Exercise description - Look through the listing below and report every line that contains "agent".

Records to use -
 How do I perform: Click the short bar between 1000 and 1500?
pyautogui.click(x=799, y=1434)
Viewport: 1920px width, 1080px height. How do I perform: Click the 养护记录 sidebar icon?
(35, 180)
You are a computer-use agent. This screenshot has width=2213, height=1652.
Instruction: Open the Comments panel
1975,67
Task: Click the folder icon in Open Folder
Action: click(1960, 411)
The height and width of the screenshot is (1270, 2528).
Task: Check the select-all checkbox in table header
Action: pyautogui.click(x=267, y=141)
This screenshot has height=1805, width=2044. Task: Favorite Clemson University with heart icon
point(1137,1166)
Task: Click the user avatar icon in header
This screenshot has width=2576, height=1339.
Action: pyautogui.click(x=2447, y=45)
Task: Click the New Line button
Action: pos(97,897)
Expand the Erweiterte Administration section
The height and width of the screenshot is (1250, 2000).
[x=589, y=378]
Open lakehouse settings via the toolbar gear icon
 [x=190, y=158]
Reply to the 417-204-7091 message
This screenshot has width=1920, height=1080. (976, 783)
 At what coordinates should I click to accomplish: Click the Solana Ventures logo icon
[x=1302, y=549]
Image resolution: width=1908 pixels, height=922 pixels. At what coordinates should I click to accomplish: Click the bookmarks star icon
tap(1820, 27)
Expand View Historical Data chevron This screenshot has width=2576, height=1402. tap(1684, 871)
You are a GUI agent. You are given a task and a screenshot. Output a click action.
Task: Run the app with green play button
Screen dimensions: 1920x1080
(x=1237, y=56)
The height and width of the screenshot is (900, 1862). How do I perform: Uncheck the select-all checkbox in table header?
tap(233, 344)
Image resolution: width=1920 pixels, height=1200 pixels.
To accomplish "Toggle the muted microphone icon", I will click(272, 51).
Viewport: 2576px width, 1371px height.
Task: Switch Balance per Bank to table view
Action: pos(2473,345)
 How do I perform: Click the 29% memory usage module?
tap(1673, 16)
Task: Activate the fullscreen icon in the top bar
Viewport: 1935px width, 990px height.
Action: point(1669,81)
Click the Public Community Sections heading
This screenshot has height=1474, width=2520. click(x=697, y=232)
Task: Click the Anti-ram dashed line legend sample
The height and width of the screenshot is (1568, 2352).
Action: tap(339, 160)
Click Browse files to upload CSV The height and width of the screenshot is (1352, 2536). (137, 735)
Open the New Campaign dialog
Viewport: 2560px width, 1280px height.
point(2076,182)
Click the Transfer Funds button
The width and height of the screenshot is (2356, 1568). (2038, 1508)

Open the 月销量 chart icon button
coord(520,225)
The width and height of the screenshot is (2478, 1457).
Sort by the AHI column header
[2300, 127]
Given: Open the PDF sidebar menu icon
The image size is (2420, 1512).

Response -
You are a computer-use agent. This screenshot has width=2213, height=1652.
You are a GUI agent. You are given a task and a screenshot. Output a click action.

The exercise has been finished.